# 3 Monitore zum zocken



## Kjeldoraner (23. März 2016)

Hallo,

ich möchte mein Spielen umstellen .
Ziel ist Spiele auf 3 Monitoren zu spielen.
Nun hoffe ich bei euch, für einige meiner Überlegungen nützliche Tipps zu bekommen.

Meine Voraussetzungen.
Ich besitze eine GTX970 mit 3 Displayport-Ausgängen.
Ich besitze keinen Monitor, muss mir also 3 neue kaufen.
Mein Budget für die 3 neuen Monitore sollte 650 Euro nicht groß überschreiten.
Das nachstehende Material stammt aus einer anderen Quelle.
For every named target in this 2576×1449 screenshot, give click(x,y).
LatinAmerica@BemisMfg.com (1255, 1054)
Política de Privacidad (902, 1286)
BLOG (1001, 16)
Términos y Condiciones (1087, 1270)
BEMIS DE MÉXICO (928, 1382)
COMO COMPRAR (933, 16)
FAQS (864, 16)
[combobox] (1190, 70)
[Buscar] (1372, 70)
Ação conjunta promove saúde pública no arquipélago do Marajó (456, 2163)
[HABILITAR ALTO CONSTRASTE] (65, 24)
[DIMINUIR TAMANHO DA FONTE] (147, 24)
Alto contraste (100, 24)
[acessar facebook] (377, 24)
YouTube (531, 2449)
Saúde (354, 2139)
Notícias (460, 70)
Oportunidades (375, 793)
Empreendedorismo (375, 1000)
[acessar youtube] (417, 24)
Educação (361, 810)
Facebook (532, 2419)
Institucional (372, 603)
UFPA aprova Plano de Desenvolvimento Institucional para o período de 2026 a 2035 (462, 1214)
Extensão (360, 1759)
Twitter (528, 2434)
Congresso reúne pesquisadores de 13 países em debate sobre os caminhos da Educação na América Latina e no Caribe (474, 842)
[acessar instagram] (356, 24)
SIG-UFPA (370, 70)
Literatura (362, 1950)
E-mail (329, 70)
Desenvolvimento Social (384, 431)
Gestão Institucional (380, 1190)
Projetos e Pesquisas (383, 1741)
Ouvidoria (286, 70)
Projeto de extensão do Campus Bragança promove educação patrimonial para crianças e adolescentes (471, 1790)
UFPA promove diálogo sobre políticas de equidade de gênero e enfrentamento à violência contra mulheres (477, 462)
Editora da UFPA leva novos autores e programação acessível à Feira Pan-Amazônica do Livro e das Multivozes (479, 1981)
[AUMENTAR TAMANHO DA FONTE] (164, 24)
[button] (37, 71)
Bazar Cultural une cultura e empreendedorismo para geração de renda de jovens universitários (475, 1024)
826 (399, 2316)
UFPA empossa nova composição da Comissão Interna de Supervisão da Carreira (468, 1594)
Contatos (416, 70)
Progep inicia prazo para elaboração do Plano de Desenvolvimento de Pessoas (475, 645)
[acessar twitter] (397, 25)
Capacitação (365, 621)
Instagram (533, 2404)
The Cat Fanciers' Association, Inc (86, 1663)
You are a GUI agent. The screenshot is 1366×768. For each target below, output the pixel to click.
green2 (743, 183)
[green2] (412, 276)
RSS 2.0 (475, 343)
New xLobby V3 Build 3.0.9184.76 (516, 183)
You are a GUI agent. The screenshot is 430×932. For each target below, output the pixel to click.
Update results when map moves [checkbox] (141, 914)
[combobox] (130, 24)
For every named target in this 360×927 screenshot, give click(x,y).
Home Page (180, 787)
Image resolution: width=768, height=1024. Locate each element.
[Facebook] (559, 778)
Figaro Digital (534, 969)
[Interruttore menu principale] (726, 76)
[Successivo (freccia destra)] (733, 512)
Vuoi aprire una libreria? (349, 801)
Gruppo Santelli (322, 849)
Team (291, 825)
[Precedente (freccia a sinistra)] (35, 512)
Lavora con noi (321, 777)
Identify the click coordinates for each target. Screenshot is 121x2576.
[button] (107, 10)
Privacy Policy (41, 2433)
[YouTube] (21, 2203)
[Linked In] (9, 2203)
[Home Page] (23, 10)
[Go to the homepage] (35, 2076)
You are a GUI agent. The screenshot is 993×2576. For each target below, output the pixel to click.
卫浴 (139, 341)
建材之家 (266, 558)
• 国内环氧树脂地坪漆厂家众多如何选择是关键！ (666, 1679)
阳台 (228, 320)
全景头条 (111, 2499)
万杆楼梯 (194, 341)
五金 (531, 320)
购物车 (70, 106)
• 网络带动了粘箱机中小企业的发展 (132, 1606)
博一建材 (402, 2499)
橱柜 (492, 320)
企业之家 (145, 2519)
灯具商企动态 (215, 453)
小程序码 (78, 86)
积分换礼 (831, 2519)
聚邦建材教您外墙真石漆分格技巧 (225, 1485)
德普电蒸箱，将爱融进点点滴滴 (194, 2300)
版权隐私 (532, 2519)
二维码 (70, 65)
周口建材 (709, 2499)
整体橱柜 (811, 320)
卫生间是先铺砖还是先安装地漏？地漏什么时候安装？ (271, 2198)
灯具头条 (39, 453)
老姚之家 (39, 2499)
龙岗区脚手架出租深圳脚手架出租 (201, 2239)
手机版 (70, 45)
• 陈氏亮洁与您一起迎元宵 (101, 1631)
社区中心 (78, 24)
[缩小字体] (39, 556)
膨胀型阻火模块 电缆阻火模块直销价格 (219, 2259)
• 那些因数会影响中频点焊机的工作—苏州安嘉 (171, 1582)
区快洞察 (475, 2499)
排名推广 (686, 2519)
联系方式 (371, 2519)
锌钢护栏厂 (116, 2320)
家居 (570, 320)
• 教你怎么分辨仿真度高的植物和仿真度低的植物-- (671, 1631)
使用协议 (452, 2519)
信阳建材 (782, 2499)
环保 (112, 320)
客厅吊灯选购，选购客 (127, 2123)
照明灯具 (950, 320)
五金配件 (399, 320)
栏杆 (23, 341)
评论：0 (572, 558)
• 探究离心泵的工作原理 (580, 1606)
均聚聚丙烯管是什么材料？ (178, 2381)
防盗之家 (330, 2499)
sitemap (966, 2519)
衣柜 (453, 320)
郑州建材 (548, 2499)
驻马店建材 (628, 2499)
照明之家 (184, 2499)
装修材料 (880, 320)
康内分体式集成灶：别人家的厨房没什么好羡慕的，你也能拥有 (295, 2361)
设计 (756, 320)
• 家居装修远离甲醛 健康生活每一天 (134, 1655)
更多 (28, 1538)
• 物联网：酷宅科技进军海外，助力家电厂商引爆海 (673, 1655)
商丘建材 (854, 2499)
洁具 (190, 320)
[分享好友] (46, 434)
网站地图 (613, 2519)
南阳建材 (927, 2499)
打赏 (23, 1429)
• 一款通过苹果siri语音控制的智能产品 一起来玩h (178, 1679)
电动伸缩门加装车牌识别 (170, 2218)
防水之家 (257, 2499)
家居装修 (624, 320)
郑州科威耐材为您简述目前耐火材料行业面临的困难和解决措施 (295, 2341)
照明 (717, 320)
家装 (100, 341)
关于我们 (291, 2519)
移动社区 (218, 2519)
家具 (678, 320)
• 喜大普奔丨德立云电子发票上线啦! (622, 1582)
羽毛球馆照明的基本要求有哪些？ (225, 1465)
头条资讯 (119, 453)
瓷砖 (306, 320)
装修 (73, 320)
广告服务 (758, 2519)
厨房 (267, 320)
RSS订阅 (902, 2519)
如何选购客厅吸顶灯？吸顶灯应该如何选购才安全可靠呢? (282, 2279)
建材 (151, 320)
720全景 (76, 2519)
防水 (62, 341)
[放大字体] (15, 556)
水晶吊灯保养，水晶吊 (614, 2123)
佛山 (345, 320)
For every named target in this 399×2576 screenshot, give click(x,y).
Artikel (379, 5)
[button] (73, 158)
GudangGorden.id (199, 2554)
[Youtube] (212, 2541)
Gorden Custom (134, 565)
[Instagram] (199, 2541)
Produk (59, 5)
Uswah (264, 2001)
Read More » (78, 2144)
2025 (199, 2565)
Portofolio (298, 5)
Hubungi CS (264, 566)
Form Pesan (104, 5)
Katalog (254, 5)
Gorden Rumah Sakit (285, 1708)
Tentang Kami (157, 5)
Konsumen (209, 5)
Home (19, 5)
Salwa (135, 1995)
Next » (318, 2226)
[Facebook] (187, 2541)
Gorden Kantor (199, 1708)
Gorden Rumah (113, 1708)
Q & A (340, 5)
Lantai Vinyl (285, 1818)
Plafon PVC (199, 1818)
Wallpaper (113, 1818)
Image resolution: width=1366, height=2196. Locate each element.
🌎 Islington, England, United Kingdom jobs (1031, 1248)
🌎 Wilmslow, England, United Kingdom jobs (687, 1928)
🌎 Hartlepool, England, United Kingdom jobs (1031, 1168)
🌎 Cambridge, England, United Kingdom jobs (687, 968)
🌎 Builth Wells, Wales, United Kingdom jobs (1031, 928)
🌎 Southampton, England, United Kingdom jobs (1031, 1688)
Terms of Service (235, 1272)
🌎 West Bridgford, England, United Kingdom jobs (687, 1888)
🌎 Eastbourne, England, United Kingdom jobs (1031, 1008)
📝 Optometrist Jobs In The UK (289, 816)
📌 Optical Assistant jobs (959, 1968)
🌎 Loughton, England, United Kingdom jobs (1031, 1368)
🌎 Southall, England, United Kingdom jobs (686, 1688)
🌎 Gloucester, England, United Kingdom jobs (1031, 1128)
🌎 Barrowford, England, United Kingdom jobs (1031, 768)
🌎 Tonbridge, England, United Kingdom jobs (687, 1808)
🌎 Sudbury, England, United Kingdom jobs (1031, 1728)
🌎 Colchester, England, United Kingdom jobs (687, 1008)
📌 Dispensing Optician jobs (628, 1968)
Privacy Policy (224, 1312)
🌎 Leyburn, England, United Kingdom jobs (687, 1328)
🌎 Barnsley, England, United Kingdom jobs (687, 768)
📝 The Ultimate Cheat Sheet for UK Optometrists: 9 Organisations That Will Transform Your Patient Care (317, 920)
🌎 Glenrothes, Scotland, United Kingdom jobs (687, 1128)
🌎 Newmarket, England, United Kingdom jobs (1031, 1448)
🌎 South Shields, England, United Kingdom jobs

Um alles einfach zu halten kommen für mich nur Monitore mit mindestens jeweils 1 DP-Eingang in Frage.
Desweiteren reichen mir einfache Full-HD-Monitore (1080p).


Meine Überlegungen.

- Nehm ich 3 gleichgroße Monitore?
- Nehm ich den mitterleren Monitor als 21:9 Monitor?
- Nehm ich Curved Monitore, wenn alle 3 als Curved, nur den Mittleren, oder nur die beiden äußeren?
- Gibt es noch etwas zu bedenken?


Vielleicht bereibt ja jemand bereits einen PC mit 3 Monitoren und kann mir nützliche Tipps geben.

Vielen Dank im Voraus


----------



## LukasGregor (23. März 2016)

Dell UltraSharp U3415W, 34" (210-ADYS) Preisvergleich | Geizhals Deutschland


----------



## ColorMe (23. März 2016)

Mit der 970 willst du also auf 3 Monitoren spielen... Sorry aber das ergibt einfach keinen Sinn. Woher soll die 970 denn die Leistung nehmen (oder spielst du nur ältere Sachen)? Würde dir da stark von abraten und an SLI braucht man mit der 970 sowieso nicht zu denken.


----------



## Kjeldoraner (23. März 2016)

ColorMe schrieb:


> Mit der 970 willst du also auf 3 Monitoren spielen... Sorry aber das ergibt einfach keinen Sinn. Woher soll die 970 denn die Leistung nehmen (oder spielst du nur ältere Sachen)? Würde dir da stark von abraten und an SLI braucht man mit der 970 sowieso nicht zu denken.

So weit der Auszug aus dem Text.